Eigentlich hätte er auf Al wütend sein müssen. Jung Sook war seine Zugehörigkeit zur CIA nun bekannt. Eines seiner bestgehüteten Geheimnisse, das er nicht einmal Leuten preisgab, die er gut kannte, wusste diese wildfremde Frau. Weil sein Freund es ihr erzählt hatte – einfach so.

„Raymond! Nun beruhige dich. Frau Dr. Kang hat gelegentlich auch mit deinem Dienst zu tun“, erklärte Al und lächelte versöhnlich.

„Ja, das stimmt“, bestätigte Jung Sook. „Wissen Sie, ich bin häufiger in den Staaten.“

„Sie? Was machen Sie eigentlich?“, fragte Raymond.

„Habe ich dir das nicht erzählt?“

Al sah Raymond erstaunt an.

„Nein, Al, hast du nicht. Wann auch?“

„Mister Meyers, ich arbeite an der Universität von Seoul, als Professorin für koreanische Kunst“, antwortete Jung Sook zutreffend.

„Aha, und der Job führt Sie häufiger in die Staaten?“

Raymond wollte es genau wissen.

„Genauer gesagt nach Kalifornien, jedenfalls überwiegend.

Ich betreue zum Beispiel das Asiatische Kunstmuseum in San Francisco oder private Kunden.“

„Private Kunden?“

„Nun, auf der Welt wird allerlei angeboten. Die koreanische Kunst ist recht begehrt. Mein Fachgebiet ist die Malerei. Und echte Bilder aus der Koryo-Zeit mit ihren vielfältigen Malstilen von Fälschungen zu unterscheiden ist nicht immer ganz einfach, selbst für Fachleute. Universitäten, Galerien oder private Händler und Sammler gehen lieber auf Nummer sicher und lassen sich Expertisen anfertigen.“

„Ach, und das machen Sie?“

„Unter anderem das. Nicht alle Kunstliebhaber sind auch Experten.

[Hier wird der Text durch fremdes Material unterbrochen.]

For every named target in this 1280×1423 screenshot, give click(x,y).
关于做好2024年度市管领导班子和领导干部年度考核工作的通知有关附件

Ich katalogisiere, nehme an Auktionen teil und erstelle Gutachten.“

„Bemerkenswert!“, fand Raymond. „Jetzt wird mir auch klar, was Sie mit meinem Brötchengeber zu tun haben“, lachte er.

„Die CIA und die Kunst – ein weites Feld … Warum sagen Sie nicht einfach Raymond zu mir? Alle meine Freunde nennen mich so.“

„Nichts dagegen. Ich bin Jung Sook“, kokettierte sie.

Raymond blickte auf seine Uhr.

„Ach, Kinder, es ist spät geworden. Wir sollten austrinken und gehen. Morgen ist ein anstrengender Tag. Der Empfang muss ausgewertet werden.“

„Und ich muss einen Artikel über den Empfang für meine Zeitung schreiben“, schloss Al an.

Sie warteten auf den Fahrstuhl.

„Was hast du?“, erkundigte sich Jung Sook, als Al sich die Wange hielt.